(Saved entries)
○ ○ ○ ○

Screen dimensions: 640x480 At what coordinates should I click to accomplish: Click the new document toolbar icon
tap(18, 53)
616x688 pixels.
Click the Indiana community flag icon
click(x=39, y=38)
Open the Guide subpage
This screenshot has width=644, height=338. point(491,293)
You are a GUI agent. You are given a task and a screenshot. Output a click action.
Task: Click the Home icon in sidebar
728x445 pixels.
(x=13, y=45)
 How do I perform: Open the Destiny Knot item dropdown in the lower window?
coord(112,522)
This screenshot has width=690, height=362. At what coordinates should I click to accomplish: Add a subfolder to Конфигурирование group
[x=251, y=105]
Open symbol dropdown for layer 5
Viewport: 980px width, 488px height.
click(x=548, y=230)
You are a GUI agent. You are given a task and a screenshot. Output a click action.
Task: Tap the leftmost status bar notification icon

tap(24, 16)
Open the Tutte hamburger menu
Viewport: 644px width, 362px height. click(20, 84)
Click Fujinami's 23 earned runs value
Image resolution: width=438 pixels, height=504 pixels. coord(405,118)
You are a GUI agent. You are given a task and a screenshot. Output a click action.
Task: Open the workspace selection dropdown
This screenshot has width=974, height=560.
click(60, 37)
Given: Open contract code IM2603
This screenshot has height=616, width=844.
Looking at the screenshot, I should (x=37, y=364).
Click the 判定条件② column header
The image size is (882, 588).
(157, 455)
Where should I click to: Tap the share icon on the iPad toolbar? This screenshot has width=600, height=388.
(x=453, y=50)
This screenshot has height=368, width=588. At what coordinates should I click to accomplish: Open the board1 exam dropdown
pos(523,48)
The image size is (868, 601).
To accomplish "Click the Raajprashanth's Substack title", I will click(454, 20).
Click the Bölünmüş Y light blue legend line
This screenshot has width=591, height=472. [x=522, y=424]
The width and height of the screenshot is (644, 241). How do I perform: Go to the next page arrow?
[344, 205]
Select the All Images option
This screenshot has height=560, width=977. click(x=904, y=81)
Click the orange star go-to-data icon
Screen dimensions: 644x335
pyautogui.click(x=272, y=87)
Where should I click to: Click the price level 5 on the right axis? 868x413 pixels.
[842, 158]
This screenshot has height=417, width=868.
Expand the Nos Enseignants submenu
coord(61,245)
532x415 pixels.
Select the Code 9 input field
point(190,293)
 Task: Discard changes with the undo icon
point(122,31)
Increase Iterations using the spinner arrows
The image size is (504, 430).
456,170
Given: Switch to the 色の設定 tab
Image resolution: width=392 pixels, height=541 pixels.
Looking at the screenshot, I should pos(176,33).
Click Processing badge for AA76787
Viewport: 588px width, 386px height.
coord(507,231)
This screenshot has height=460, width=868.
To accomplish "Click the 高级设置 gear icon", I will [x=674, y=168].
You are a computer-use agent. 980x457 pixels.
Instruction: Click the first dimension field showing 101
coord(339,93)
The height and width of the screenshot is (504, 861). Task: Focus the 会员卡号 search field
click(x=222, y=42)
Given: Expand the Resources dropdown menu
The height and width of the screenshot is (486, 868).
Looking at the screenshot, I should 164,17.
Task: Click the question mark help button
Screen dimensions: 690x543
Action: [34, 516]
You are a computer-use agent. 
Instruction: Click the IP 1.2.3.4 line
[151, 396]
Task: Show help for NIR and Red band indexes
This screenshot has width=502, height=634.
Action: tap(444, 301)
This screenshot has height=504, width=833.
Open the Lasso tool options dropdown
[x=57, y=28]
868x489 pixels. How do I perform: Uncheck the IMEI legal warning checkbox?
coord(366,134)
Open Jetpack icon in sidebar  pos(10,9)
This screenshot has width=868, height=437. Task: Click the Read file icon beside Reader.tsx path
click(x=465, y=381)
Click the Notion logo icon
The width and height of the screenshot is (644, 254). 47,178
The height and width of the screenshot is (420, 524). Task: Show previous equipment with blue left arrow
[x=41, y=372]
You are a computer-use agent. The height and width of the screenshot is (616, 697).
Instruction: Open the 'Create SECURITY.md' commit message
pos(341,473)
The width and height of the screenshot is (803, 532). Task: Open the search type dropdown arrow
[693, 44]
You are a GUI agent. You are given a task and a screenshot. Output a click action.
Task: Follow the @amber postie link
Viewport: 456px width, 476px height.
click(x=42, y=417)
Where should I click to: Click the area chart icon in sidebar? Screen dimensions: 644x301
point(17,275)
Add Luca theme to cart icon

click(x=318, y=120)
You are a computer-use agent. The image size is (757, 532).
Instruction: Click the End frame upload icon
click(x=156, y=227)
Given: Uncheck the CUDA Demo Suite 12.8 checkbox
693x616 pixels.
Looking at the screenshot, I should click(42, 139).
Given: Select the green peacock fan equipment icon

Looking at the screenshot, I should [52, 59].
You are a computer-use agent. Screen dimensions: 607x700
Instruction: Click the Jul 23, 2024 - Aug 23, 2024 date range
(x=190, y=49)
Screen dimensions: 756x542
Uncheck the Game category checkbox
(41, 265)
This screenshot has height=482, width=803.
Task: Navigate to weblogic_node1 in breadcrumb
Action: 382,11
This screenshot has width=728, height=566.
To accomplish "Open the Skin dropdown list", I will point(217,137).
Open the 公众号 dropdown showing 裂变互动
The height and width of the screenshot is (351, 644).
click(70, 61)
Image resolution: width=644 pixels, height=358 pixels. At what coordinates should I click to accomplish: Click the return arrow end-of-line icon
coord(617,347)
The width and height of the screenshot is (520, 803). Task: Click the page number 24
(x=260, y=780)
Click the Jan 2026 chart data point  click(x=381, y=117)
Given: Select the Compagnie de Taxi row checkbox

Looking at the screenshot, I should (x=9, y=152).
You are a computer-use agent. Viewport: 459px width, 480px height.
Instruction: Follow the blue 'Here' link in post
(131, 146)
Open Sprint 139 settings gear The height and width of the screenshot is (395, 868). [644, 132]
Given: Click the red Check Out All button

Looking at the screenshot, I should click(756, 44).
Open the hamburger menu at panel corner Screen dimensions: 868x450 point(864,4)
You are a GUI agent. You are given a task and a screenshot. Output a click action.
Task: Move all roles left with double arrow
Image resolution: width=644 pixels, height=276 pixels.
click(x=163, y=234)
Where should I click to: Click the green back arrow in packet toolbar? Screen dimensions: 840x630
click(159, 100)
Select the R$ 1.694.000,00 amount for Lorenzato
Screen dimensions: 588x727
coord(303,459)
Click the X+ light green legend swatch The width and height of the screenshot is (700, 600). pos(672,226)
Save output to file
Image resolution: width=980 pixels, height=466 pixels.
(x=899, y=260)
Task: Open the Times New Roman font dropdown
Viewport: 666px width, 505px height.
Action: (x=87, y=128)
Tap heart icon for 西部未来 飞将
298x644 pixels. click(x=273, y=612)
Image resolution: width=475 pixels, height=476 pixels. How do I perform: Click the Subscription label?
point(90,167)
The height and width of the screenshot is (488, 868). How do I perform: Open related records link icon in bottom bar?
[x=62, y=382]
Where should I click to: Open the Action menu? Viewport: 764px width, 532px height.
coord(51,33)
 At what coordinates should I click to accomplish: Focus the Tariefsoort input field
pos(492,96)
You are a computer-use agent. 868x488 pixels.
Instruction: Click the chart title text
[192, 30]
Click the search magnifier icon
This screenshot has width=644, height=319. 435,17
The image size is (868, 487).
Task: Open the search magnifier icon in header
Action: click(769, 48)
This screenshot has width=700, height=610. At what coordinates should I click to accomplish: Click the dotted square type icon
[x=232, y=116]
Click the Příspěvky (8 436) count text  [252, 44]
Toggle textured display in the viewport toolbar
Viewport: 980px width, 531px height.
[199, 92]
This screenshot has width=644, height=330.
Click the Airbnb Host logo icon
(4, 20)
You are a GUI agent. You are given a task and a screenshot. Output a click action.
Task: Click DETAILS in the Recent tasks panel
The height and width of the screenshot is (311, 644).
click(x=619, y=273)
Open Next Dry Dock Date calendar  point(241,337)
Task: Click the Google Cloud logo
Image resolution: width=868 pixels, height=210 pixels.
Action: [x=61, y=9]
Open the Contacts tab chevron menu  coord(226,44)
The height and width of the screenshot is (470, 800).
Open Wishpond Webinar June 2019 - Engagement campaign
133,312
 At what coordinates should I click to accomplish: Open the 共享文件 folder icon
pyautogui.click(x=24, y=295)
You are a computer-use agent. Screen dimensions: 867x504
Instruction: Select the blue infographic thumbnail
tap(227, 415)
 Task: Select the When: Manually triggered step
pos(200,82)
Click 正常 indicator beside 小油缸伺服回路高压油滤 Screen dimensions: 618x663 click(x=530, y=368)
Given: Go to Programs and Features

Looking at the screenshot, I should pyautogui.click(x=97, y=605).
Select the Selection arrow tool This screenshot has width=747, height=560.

○ ○ ○ ○

§ **DESCRIPTION OF THE TASK**:
Retype the entries above exactly, but only from the line containing "Click the orange star go-to-data icon" through the line containing "Open Jetpack icon", both included.

§ **SOLUTION TO THIS PROBLEM**:
Click the orange star go-to-data icon
Screen dimensions: 644x335
pyautogui.click(x=272, y=87)
Where should I click to: Click the price level 5 on the right axis? 868x413 pixels.
[842, 158]
This screenshot has height=417, width=868.
Expand the Nos Enseignants submenu
coord(61,245)
532x415 pixels.
Select the Code 9 input field
point(190,293)
 Task: Discard changes with the undo icon
point(122,31)
Increase Iterations using the spinner arrows
The image size is (504, 430).
456,170
Given: Switch to the 色の設定 tab
Image resolution: width=392 pixels, height=541 pixels.
Looking at the screenshot, I should pos(176,33).
Click Processing badge for AA76787
Viewport: 588px width, 386px height.
coord(507,231)
This screenshot has height=460, width=868.
To accomplish "Click the 高级设置 gear icon", I will [x=674, y=168].
You are a computer-use agent. 980x457 pixels.
Instruction: Click the first dimension field showing 101
coord(339,93)
The height and width of the screenshot is (504, 861). Task: Focus the 会员卡号 search field
click(x=222, y=42)
Given: Expand the Resources dropdown menu
The height and width of the screenshot is (486, 868).
Looking at the screenshot, I should 164,17.
Task: Click the question mark help button
Screen dimensions: 690x543
Action: [34, 516]
You are a computer-use agent. 
Instruction: Click the IP 1.2.3.4 line
[151, 396]
Task: Show help for NIR and Red band indexes
This screenshot has width=502, height=634.
Action: tap(444, 301)
This screenshot has height=504, width=833.
Open the Lasso tool options dropdown
[x=57, y=28]
868x489 pixels. How do I perform: Uncheck the IMEI legal warning checkbox?
coord(366,134)
Open Jetpack icon in sidebar  pos(10,9)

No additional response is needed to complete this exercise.